Reading: Startups as Real Options

The previous examples have illustrated the use of option pricing in situations where we can buy an asset (e.g., an investment opportunity). These are so-called Call Options. As we have discussed in the introductory chapter, managerial flexibility can also mean that we can dispose of an asset or a project. The right to sell something is called a Put Option.

In this section, we illustrate how we can use the same logic as before to value such put options. For the sake of brevity we use a right to sell on an underlying asset that does not pay any dividends:

Suppose we own a piece of land on which we want to search for gold. The current value of the land (S) is 10 million. We have already contracted a study team to explore whether there is gold in the ground. If there is gold, the value of the property increases to 100 million (u = 10). If not, it drops to 2 million (d = 0.2). The previous owner has granted us the right to sell him back the land at a price of 6 million (X). The risk-free rate of return is 5%. What's the value of this right to sell the land back to the previous owner (put option)?

The following graph summarizes the situation:

The first thing we can do is back out the risk-neutral probability of an increase in the asset value, using the exact same procedure as before:

\( \pi = \frac{ (1+R) - d}{u - d} = \frac{ 1.05 - 0.2}{10 - 0.2} = 0.0867 \)

The probability of a price increase to 100 million is therefore only 8.67%.

Now what's the payoff of the right to sell in 1 year?

• If the value of the land increases to 100 million in 1 year because there is gold, we will most likely not want to sell it back to the previous owner for 6 million. Consequently, the right to sell will be worthless (P_1,up = 0)
• If, in contrast, the value of the land drops to 2 million, selling it back to the previous owner for 6 million is attractive. In this case, the right to sell will have a value of 4 million, i.e., how much more we get when selling it to the previous owner (6 million) compared to selling it on the market (2 million). P_1,down = 4 million.

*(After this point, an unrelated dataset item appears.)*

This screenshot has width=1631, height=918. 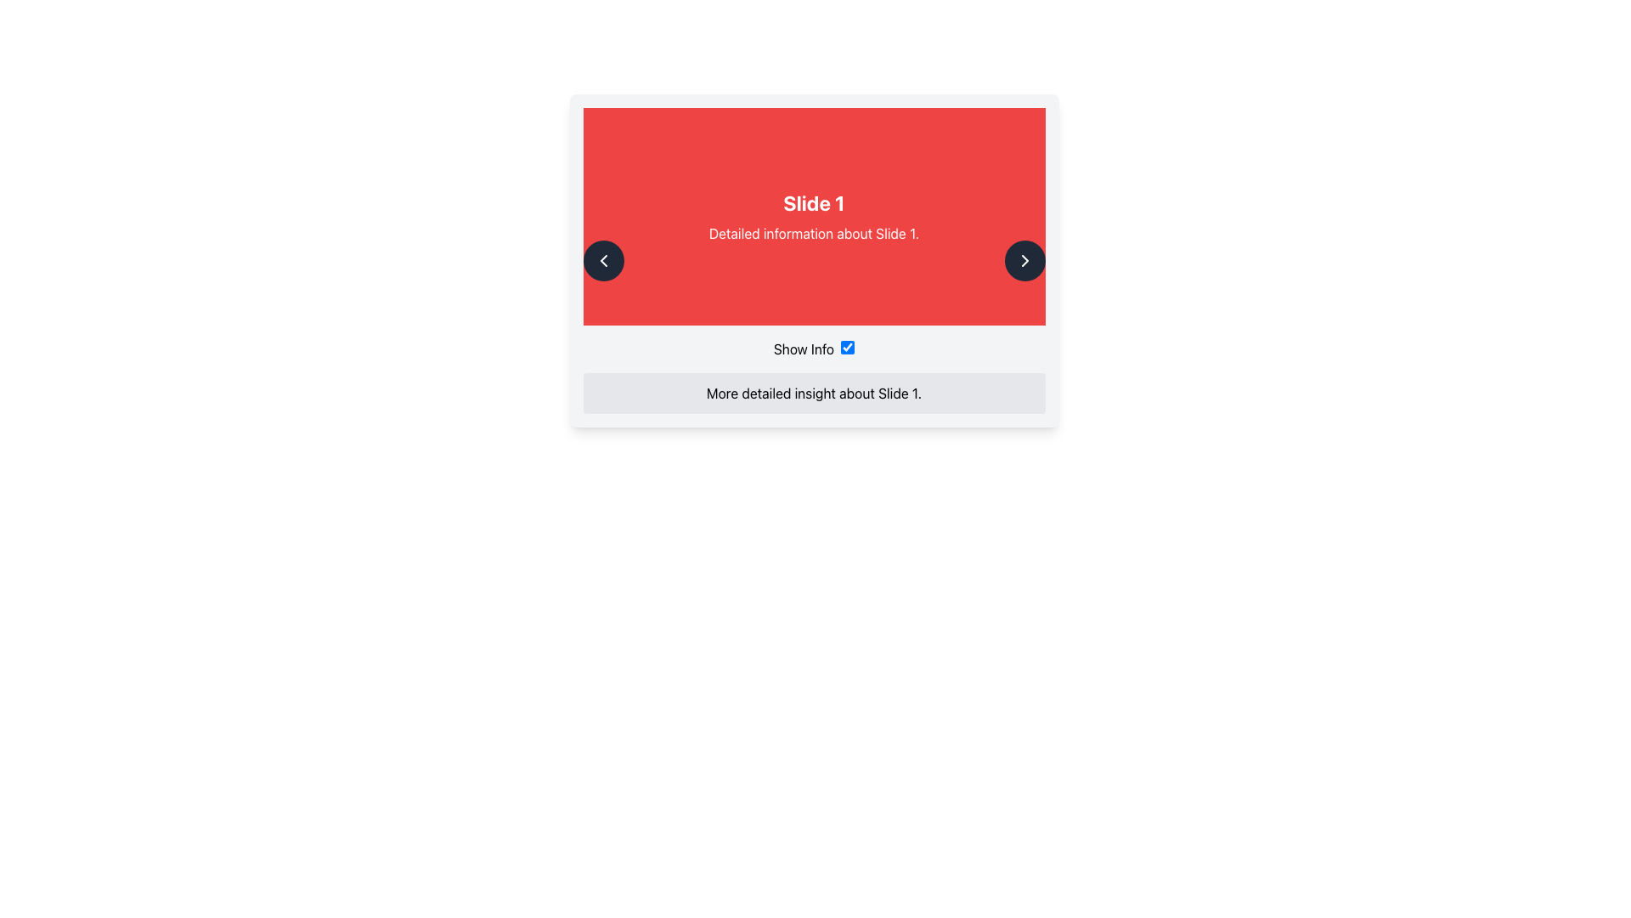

With this information, we can now value the put option: In 1 year, it will be worthless with probability 8.67% or have a value of 4 million with probability 91.33%:

\( P_0 = \pi \times \frac{P_{1,up}}{1+R} + (1-\pi) \times \frac{P_{1,down}}{1+R} = 0.0867 \times \frac{0}{1.05} + 0.9133 \times \frac{4}{1.05} = 3.48 \) million.

Based on this information, the right to sell therefore has a value of 3.48 million.